How to identify the features that are important for a Machine Learning model?

In one of the recent meet-ups, I was asked, which is important for generating a good Machine Learning (ML) model - A good Data Scientist or Data? That is an interesting question, right?

A data scientist can be hired, trained, or outsourced by any enterprise at any time, but how about the data? The data can only be captured and collected by that enterprise alone, through their core business processes, over a period of time. Data collection takes time; it requires infrastructure and software components to be in place. Of course, external sources, either publically available or third party data, can be leveraged as supplemental sources for improving the machine learning model efficiency but the core secret sauce i.e. data has to come from the enterprise itself.

The next challenge is to identify whether the data captured is good or bad. In other words, are all the captured features important for the generation of a good machine learning model? A good domain knowledge may help answer this question partially, but how to identify and prove it mathematically? Well, this challenge can be approached either using Statistical methods or using Machine Learning models itself.

Statistical Method:

In this method, we do not create an actual machine learning model using any algorithms but we use the given dataset to analyze how the features are correlated to each other. Chi-squared and Adjusted R-squared are the two majorly used metrics that can be employed. Though there are many methods viz All-in, Backward Elimination, Forward Selection, Bi-directional Elimination, and Score Comparison, Backward Elimination (a stepwise-regression technique) is the widely used method in the industry.

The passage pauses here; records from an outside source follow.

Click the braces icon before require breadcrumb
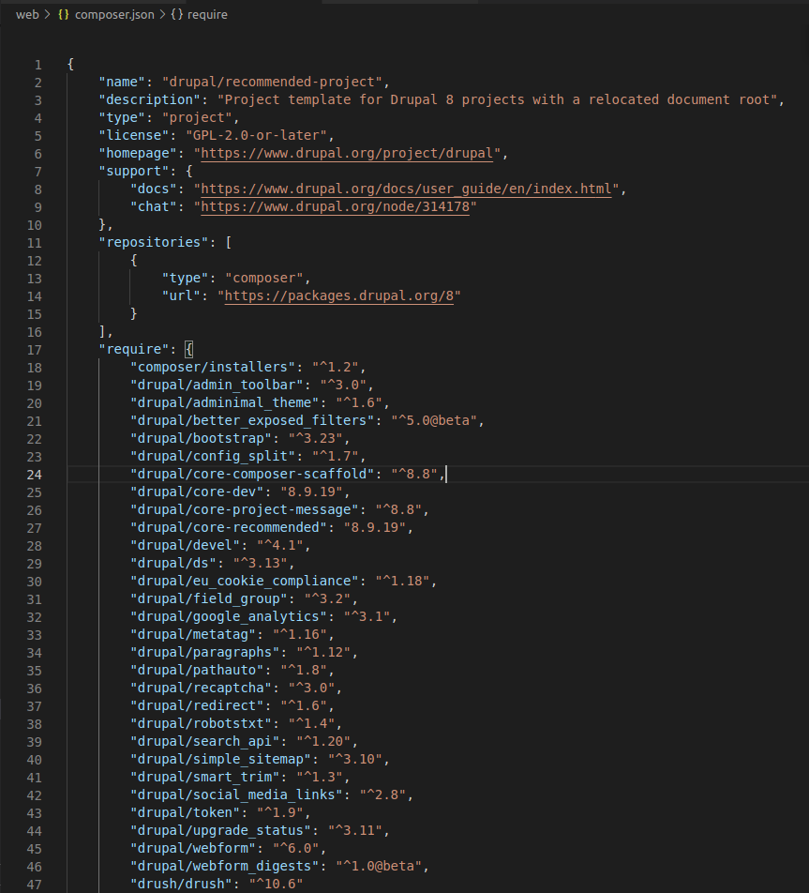Viewport: 809px width, 893px height. 177,14
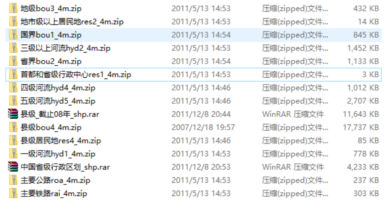Select file 首都和省级行政中心res1_4m.zip

point(194,74)
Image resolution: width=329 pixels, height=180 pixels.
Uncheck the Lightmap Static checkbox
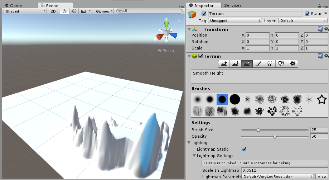pos(244,149)
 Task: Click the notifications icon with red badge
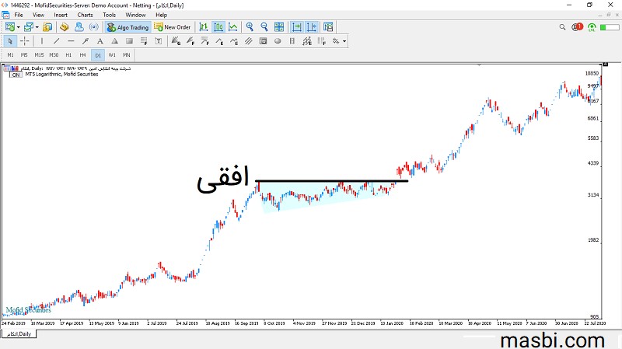click(x=578, y=27)
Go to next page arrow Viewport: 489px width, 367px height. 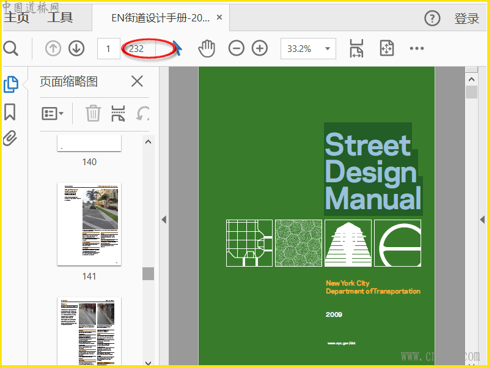pyautogui.click(x=76, y=48)
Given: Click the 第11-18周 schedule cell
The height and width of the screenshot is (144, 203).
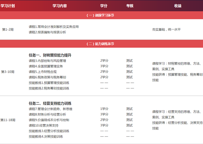Looking at the screenshot, I should click(8, 120).
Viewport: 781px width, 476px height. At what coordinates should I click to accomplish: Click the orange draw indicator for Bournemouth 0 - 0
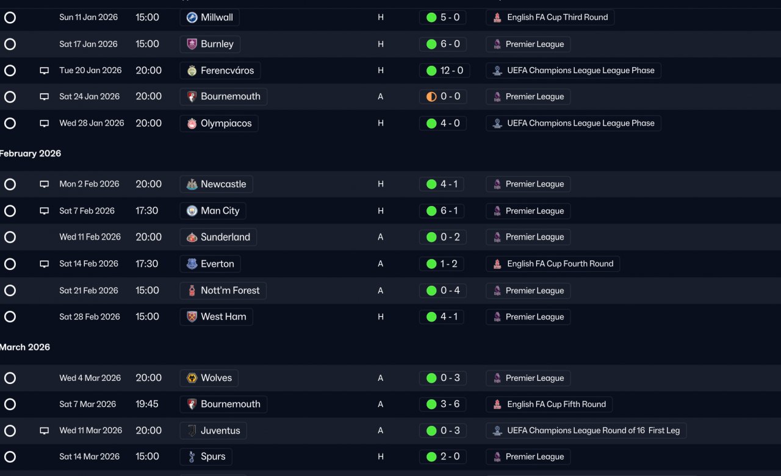(431, 97)
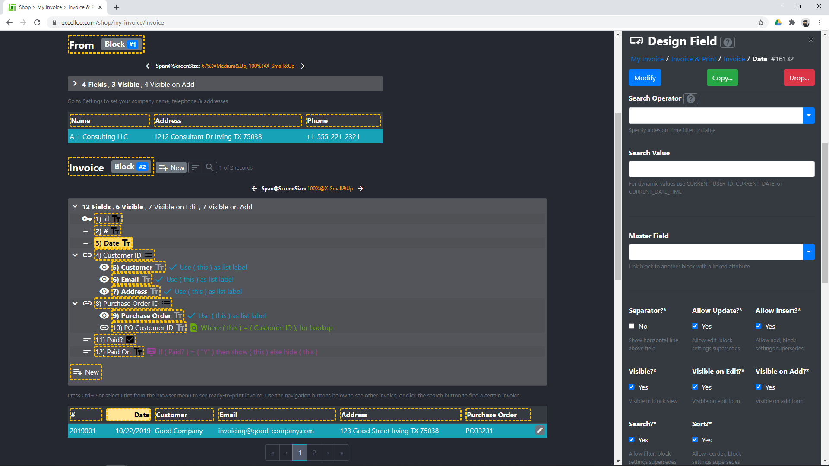This screenshot has height=466, width=829.
Task: Click the Search Operator help question icon
Action: click(x=691, y=99)
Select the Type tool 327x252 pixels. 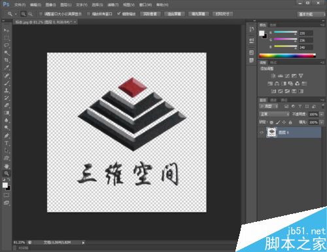[7, 143]
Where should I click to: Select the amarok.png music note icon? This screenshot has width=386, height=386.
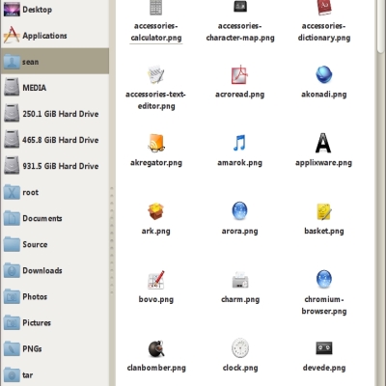pos(239,143)
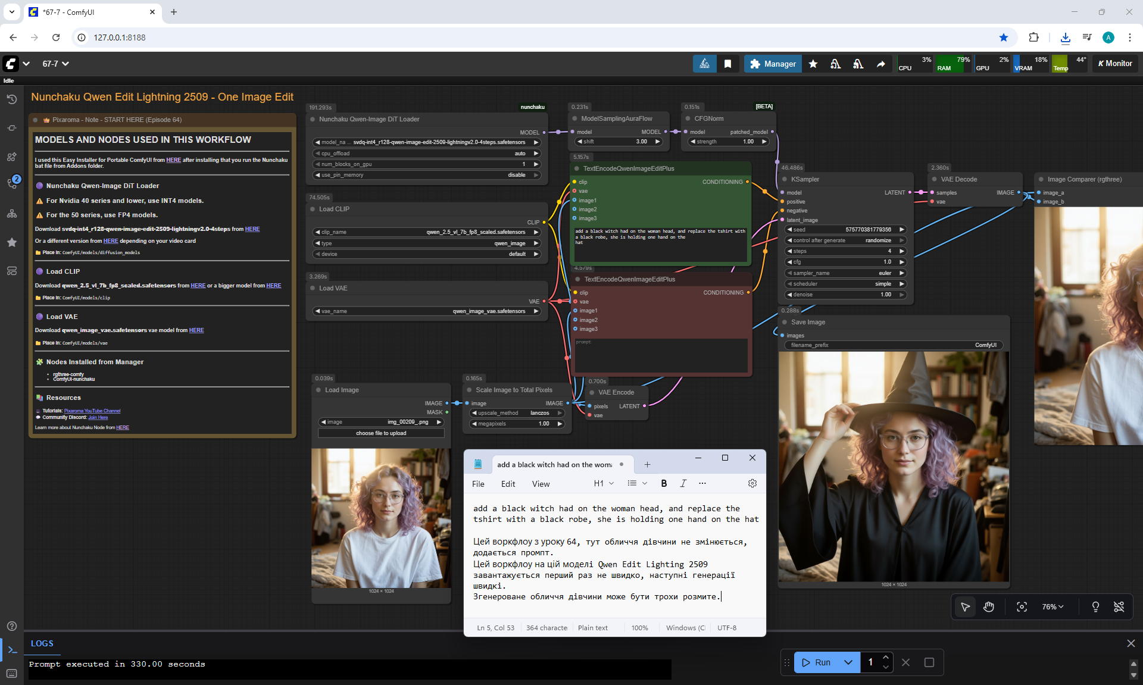Click the lightbulb focus mode icon
The width and height of the screenshot is (1143, 685).
point(1095,606)
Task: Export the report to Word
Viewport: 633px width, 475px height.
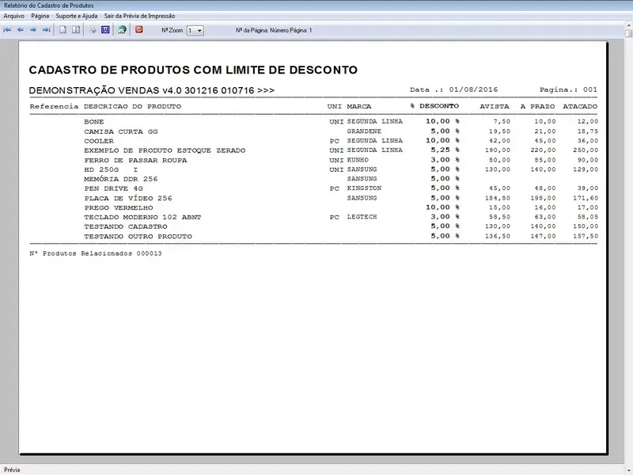Action: (x=104, y=30)
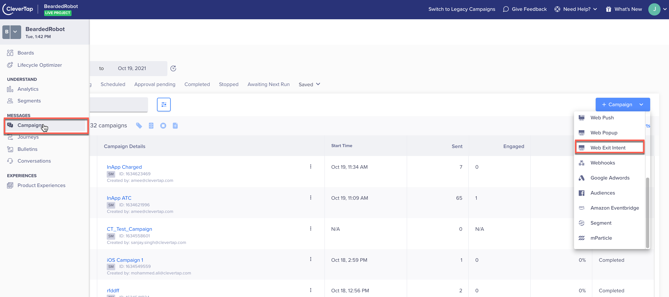Open Lifecycle Optimizer in sidebar
Screen dimensions: 669x297
click(x=39, y=65)
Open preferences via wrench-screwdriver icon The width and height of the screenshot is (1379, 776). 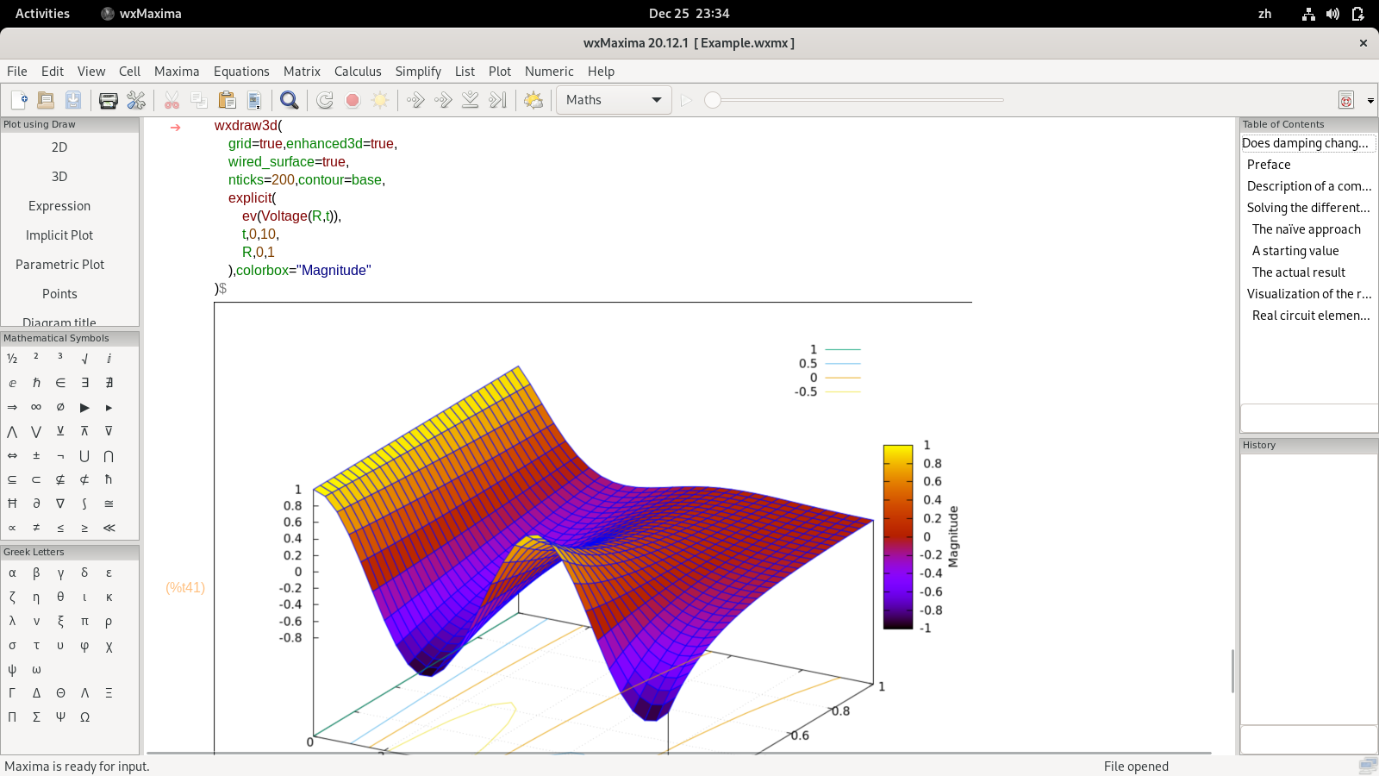click(x=136, y=100)
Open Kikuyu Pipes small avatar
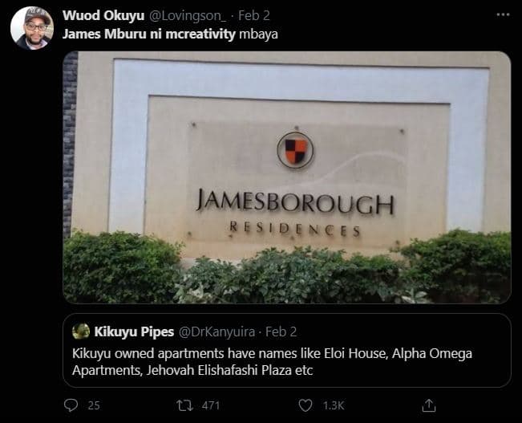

This can be achieved using Gretl - an open-source statistical software package provided by SourceForge. Gretl User Guide is a good resource to start with for this exercise. Follow the below steps to perform backward elimination:

  1. Select a significance level (SL) (say, 0.05)

  2. Fit a model using Gretl with all available features (predictors). The dataset (50-Startups.csv) used for this analysis can be found here

  3. Identify the feature with the highest P-value

  4. If the P-value of a feature is higher than SL, remove that feature and refit the model with remaining features

    Note: Even if there are multiple features whose P-values are higher than the selected SL, remove only the one that has the highest P-value and fit the model again. This is because the removal of one feature will impact the constants, coefficients, and P-value of other features. Further, as we selected an arbitrary value for SL (as 0.05), it is necessary to compare the models before and after removing the selected feature for Adjusted R-squared metric (or Chi-squared) as well.

  5. Do the steps 3 and 4 to a point where the selected features yield highest Adjusted R-squared values and/or the P-value of features is less than the selected SL. After reaching that point, the list of features collected are the ones that are important for building a good machine learning model

    models

    Click the image to expand

In the above picture, Model 4 contains all the features whose P-value are less than 0.05. However, its Adjusted R-squared value is less than that of Model 3 that contains a feature that has P-value greater than chosen SL (0.06 > 0.05). In spite of this feature, Model 3 (thereby the features in it) has to be selected as the best one based on its highest Adjusted R-squared value. From Model 3, the important features that required for generating a machine learning model, which can predict the target feature, are RDSpend and MarketingSpend.

Machine Learning Model:

In this method, we create an actual machine learning model using one of the algorithms that output importance matrix as part of the model generation. This matrix will provide details about each feature in a dataset and its percentage of importance in generating the model

Let us take a simple Random Forest Regressor model to arrive at the important features using the same dataset (50-Startups.csv) we used for the statistical method.

The above code prints a table with the percentage of importance of each feature in descending order, as shown below. This clearly indicates that RDSpend and MarketingSpend are the two features that are majorly important for generating a model that can predict the target feature.

Feature Importance

Conclusion:

From both Statistical and Machine Learning methods, it is evident that RDSpend and MarketingSpend features are the ones that are required to determine the Profit of a startup company. The other features are not significant enough to be included in a model and hence they can be rejected.

Further, these selected features can be used as a feedback mechanism to business processes that capture data or to the process that aggregates data from different data stores for model generation. This will drastically reduce the number of features that need to be captured for model generation and during real-time prediction.